§ **WHAT YOU NEED TO DO**
Go to the line that contains "Instruction: Select the 7D time range" in the records below and repeat it, and each line after it, exactly through the end, omitting pictures.
··· DATASET EXCERPTS
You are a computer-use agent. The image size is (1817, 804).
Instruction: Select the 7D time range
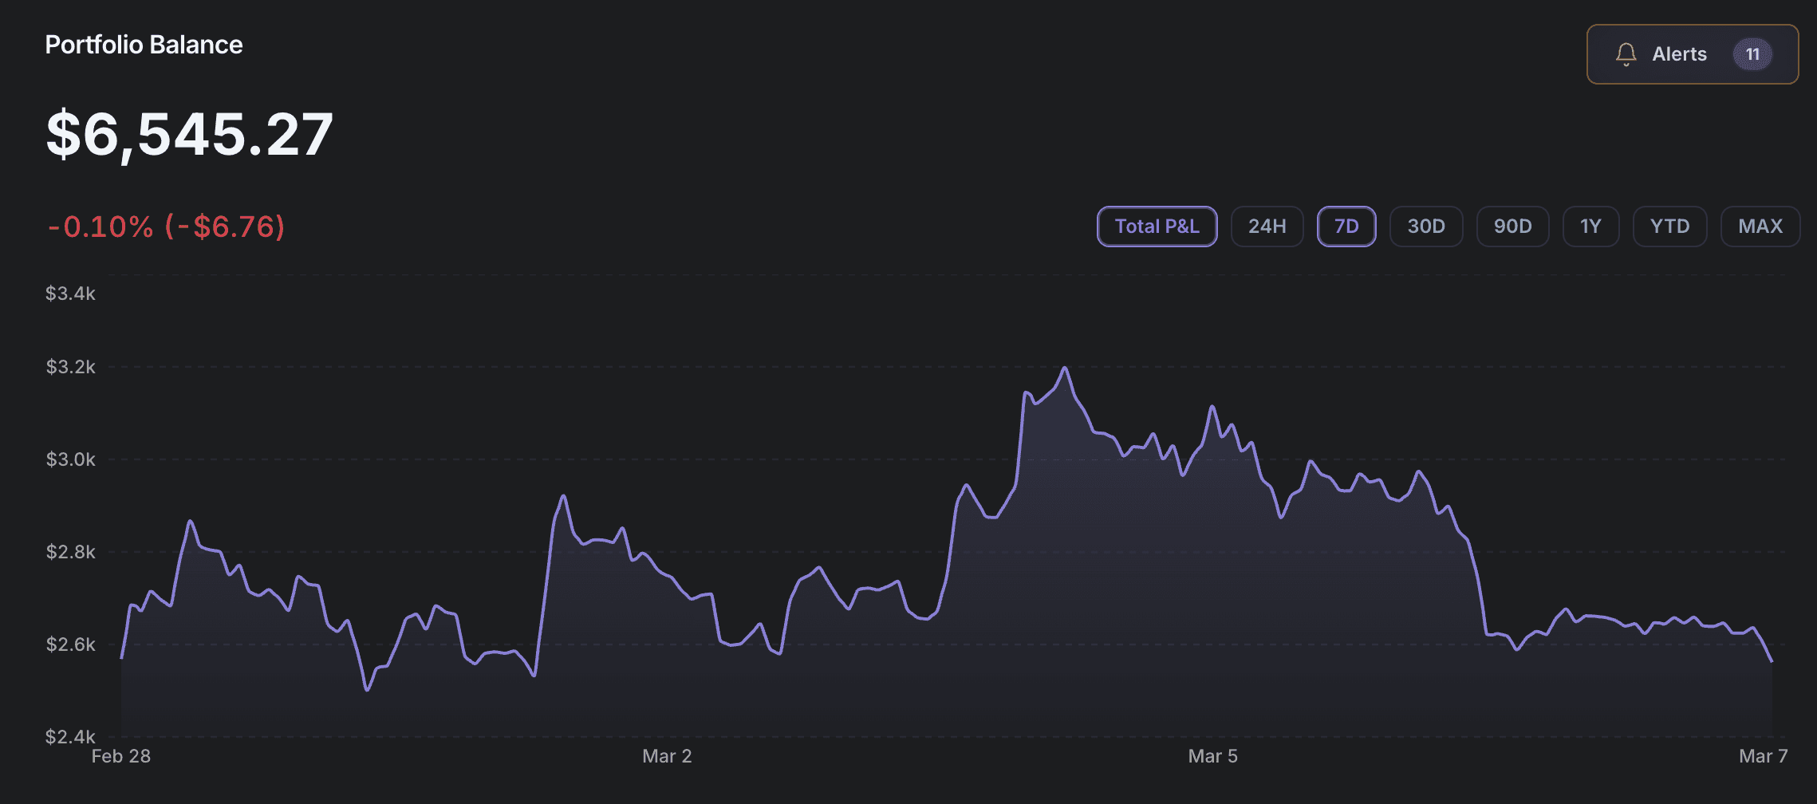tap(1346, 227)
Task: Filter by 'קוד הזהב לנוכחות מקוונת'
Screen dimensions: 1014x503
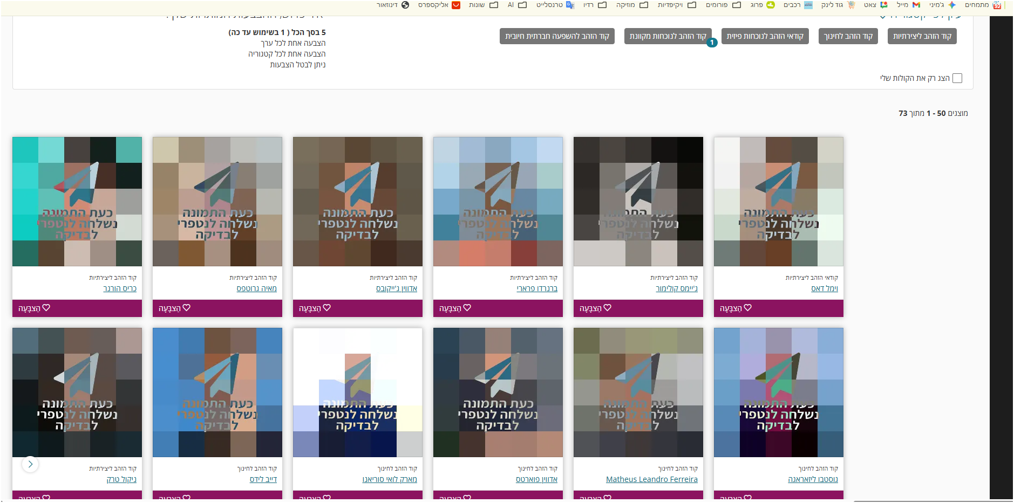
······
§ **OUTPUT**
Instruction: Select the 7D time range
tap(1346, 227)
Task: Filter by 'קוד הזהב לנוכחות מקוונת'
Screen dimensions: 1014x503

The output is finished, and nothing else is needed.